● AIM
Filter the lines below, copying each one that contains the string "Instruction".

--- Start of DATASET EXCERPTS ---

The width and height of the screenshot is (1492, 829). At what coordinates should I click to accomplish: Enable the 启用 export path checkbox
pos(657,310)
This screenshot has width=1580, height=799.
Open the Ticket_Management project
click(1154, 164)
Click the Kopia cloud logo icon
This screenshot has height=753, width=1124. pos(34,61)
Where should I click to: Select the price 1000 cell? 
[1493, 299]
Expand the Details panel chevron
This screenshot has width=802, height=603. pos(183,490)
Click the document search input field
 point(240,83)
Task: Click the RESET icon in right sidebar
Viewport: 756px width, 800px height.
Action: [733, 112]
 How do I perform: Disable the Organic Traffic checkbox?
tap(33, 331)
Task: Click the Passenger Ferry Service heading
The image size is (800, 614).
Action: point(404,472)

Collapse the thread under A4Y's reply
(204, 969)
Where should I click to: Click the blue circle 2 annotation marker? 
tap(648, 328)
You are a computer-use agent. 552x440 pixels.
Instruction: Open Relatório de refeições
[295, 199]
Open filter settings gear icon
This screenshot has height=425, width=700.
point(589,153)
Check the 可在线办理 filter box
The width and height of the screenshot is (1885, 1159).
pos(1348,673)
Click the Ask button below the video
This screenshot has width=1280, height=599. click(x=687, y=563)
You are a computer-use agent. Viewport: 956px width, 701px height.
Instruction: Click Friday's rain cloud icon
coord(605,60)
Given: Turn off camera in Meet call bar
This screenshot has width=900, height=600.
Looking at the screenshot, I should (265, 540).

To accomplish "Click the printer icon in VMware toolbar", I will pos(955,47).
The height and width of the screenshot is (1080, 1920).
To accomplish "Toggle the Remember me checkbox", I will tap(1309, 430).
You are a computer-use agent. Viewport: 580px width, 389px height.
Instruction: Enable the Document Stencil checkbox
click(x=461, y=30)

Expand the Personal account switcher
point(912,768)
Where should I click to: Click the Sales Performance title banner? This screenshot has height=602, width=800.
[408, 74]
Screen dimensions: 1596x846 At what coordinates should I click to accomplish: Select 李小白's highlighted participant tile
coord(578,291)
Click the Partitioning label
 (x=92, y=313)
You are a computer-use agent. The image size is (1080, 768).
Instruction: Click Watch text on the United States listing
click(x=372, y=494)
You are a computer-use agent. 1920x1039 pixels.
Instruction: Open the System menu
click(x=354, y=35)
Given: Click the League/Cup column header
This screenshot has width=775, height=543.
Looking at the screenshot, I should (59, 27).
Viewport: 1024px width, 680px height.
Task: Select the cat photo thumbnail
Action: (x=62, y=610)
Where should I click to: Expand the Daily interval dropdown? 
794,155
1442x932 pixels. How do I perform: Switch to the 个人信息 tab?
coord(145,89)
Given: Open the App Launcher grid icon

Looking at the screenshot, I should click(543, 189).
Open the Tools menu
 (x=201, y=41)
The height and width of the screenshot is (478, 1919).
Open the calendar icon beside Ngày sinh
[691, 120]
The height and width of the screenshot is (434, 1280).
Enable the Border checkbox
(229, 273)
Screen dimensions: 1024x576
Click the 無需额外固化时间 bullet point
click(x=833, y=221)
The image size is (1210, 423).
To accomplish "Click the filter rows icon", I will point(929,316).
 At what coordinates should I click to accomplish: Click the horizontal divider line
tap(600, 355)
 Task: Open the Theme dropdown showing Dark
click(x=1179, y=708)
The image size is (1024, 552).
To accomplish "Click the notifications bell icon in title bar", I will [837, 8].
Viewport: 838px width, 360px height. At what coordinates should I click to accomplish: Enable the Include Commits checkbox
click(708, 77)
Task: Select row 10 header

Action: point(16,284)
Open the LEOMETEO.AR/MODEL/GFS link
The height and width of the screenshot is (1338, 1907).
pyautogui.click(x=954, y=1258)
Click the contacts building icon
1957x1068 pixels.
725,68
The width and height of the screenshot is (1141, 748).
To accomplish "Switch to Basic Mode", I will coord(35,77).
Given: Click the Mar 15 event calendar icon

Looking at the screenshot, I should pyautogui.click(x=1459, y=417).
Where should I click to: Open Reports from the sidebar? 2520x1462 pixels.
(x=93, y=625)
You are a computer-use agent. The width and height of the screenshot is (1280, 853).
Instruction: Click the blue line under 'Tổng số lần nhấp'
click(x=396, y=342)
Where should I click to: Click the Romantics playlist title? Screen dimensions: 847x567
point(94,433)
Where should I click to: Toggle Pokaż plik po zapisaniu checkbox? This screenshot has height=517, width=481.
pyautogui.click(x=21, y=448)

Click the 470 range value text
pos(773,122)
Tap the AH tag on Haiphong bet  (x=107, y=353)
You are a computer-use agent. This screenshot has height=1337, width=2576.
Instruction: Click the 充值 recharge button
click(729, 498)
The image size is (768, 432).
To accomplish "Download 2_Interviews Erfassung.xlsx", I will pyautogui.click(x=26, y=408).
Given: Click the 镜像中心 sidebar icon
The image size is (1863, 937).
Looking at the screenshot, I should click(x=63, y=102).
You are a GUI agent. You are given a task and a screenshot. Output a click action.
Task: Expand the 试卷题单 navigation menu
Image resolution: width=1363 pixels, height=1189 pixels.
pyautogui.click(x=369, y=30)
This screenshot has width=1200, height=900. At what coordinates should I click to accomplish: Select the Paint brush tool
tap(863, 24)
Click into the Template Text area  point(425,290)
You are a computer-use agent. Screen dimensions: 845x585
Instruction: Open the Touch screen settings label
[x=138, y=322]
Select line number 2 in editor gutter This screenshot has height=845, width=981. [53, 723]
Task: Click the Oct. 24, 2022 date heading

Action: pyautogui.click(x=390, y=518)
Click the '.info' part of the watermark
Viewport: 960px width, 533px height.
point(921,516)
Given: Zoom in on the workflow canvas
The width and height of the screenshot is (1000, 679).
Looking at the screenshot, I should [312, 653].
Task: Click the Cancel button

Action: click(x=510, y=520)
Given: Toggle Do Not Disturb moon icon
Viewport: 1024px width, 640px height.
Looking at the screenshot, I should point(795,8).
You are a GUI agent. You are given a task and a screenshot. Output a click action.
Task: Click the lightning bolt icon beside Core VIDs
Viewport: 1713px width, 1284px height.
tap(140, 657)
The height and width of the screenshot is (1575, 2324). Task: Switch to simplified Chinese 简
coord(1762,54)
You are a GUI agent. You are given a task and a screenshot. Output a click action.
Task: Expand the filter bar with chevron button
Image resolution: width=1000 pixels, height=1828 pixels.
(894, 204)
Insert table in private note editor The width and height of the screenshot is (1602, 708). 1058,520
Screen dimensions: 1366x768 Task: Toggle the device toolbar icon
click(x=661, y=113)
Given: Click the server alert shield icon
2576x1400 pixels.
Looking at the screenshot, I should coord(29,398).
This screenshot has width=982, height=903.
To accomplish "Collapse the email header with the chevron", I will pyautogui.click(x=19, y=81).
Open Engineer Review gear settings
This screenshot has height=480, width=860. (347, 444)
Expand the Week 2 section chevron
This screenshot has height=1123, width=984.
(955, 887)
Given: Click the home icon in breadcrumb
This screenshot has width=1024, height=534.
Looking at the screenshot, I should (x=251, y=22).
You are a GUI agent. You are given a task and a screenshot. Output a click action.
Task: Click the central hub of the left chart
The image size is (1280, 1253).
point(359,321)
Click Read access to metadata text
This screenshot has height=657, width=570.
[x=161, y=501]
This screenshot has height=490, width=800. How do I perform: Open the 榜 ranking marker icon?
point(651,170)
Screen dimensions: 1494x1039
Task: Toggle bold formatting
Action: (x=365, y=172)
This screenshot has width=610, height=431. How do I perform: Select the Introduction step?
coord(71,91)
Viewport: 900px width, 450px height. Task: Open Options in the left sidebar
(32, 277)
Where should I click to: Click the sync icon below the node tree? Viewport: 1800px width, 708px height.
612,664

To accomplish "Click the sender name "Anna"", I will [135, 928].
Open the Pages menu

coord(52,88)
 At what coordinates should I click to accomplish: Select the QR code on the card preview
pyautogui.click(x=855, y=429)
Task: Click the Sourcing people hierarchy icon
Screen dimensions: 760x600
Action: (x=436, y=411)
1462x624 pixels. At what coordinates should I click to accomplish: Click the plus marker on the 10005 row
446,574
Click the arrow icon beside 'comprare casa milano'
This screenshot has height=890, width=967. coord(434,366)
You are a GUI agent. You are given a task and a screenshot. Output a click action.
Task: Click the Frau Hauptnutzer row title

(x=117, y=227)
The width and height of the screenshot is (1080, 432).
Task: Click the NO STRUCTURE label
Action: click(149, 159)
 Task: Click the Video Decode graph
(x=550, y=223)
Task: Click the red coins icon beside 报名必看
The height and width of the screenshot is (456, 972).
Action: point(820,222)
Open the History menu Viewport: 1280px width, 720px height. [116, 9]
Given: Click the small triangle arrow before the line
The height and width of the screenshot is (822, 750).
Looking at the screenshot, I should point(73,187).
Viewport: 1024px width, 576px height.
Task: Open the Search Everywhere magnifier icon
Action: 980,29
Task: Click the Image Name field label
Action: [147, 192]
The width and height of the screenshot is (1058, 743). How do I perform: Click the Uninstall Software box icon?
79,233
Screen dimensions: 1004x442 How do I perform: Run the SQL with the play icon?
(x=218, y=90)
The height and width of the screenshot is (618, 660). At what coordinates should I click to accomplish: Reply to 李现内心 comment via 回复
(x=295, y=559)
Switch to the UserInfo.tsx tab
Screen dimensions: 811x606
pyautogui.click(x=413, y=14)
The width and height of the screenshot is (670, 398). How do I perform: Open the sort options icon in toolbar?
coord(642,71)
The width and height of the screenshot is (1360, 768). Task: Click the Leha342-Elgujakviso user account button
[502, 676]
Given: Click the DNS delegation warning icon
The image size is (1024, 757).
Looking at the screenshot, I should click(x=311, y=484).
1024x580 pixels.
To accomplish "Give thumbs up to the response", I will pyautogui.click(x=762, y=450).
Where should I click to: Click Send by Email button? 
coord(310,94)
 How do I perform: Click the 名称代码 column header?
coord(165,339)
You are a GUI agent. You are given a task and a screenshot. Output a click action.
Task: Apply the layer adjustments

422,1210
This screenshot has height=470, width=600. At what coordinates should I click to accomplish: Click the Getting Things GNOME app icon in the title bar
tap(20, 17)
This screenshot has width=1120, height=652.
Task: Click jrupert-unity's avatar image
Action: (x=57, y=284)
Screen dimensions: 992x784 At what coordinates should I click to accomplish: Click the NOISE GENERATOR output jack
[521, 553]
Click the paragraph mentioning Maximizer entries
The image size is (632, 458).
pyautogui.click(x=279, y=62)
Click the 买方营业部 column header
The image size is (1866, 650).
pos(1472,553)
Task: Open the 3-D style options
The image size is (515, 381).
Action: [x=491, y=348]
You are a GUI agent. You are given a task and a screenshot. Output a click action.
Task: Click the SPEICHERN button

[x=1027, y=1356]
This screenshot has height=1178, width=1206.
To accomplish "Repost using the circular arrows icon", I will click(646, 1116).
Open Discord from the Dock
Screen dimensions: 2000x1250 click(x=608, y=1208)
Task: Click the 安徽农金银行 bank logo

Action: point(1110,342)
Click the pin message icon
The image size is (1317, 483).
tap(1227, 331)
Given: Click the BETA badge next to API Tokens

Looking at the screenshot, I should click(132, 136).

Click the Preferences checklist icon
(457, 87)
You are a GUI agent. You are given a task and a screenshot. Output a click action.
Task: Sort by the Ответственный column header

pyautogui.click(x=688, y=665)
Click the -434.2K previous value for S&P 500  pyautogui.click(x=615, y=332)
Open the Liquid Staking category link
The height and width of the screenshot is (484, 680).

--- End of DATASET EXCERPTS ---

● OUTPUT BELOW
Instruction: Open Relatório de refeições
Instruction: Click Friday's rain cloud icon
Instruction: Enable the Document Stencil checkbox
Instruction: Click Watch text on the United States listing
Instruction: Open the System menu
Instruction: Click the blue line under 'Tổng số lần nhấp'
Instruction: Click the 充值 recharge button
Instruction: Open the Touch screen settings label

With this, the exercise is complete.